▶ _Exercise_: Reproduce the following lines verbatim, keeping every character, space, and line break unchanged.

▶ _Task data_:

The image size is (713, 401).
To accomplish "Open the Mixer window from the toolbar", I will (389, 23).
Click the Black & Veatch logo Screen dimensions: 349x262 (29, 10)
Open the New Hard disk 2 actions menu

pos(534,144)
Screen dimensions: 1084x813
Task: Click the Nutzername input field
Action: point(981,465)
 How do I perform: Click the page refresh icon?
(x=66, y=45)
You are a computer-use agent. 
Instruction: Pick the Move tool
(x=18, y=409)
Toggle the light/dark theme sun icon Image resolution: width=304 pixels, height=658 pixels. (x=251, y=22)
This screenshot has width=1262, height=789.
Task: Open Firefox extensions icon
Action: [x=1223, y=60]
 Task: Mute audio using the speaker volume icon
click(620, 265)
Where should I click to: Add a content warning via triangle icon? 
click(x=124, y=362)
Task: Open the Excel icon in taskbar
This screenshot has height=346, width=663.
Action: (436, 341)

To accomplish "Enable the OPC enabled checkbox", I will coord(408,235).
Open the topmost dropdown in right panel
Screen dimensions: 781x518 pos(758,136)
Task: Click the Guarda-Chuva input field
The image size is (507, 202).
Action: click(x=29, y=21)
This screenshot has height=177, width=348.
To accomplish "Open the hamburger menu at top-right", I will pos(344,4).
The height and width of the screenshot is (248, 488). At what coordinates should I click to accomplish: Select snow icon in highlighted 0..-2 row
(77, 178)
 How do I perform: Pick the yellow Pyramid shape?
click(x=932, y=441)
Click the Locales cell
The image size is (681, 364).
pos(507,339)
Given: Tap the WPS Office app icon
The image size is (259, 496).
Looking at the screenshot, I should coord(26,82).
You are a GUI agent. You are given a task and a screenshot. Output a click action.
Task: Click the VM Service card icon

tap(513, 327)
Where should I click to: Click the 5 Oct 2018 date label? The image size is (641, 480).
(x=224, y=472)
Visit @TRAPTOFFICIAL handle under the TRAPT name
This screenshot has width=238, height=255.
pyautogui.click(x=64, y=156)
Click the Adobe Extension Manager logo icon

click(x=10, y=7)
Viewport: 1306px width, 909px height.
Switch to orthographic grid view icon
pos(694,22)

▶ _The output_:
The image size is (713, 401).
To accomplish "Open the Mixer window from the toolbar", I will (389, 23).
Click the Black & Veatch logo Screen dimensions: 349x262 (29, 10)
Open the New Hard disk 2 actions menu

pos(534,144)
Screen dimensions: 1084x813
Task: Click the Nutzername input field
Action: point(981,465)
 How do I perform: Click the page refresh icon?
(x=66, y=45)
You are a computer-use agent. 
Instruction: Pick the Move tool
(x=18, y=409)
Toggle the light/dark theme sun icon Image resolution: width=304 pixels, height=658 pixels. (x=251, y=22)
This screenshot has width=1262, height=789.
Task: Open Firefox extensions icon
Action: [x=1223, y=60]
 Task: Mute audio using the speaker volume icon
click(620, 265)
Where should I click to: Add a content warning via triangle icon? 
click(x=124, y=362)
Task: Open the Excel icon in taskbar
This screenshot has height=346, width=663.
Action: (436, 341)

To accomplish "Enable the OPC enabled checkbox", I will coord(408,235).
Open the topmost dropdown in right panel
Screen dimensions: 781x518 pos(758,136)
Task: Click the Guarda-Chuva input field
The image size is (507, 202).
Action: click(x=29, y=21)
This screenshot has height=177, width=348.
To accomplish "Open the hamburger menu at top-right", I will pos(344,4).
The height and width of the screenshot is (248, 488). At what coordinates should I click to accomplish: Select snow icon in highlighted 0..-2 row
(77, 178)
 How do I perform: Pick the yellow Pyramid shape?
click(x=932, y=441)
Click the Locales cell
The image size is (681, 364).
pos(507,339)
Given: Tap the WPS Office app icon
The image size is (259, 496).
Looking at the screenshot, I should coord(26,82).
You are a GUI agent. You are given a task and a screenshot. Output a click action.
Task: Click the VM Service card icon

tap(513, 327)
Where should I click to: Click the 5 Oct 2018 date label? The image size is (641, 480).
(x=224, y=472)
Visit @TRAPTOFFICIAL handle under the TRAPT name
This screenshot has width=238, height=255.
pyautogui.click(x=64, y=156)
Click the Adobe Extension Manager logo icon

click(x=10, y=7)
Viewport: 1306px width, 909px height.
Switch to orthographic grid view icon
pos(694,22)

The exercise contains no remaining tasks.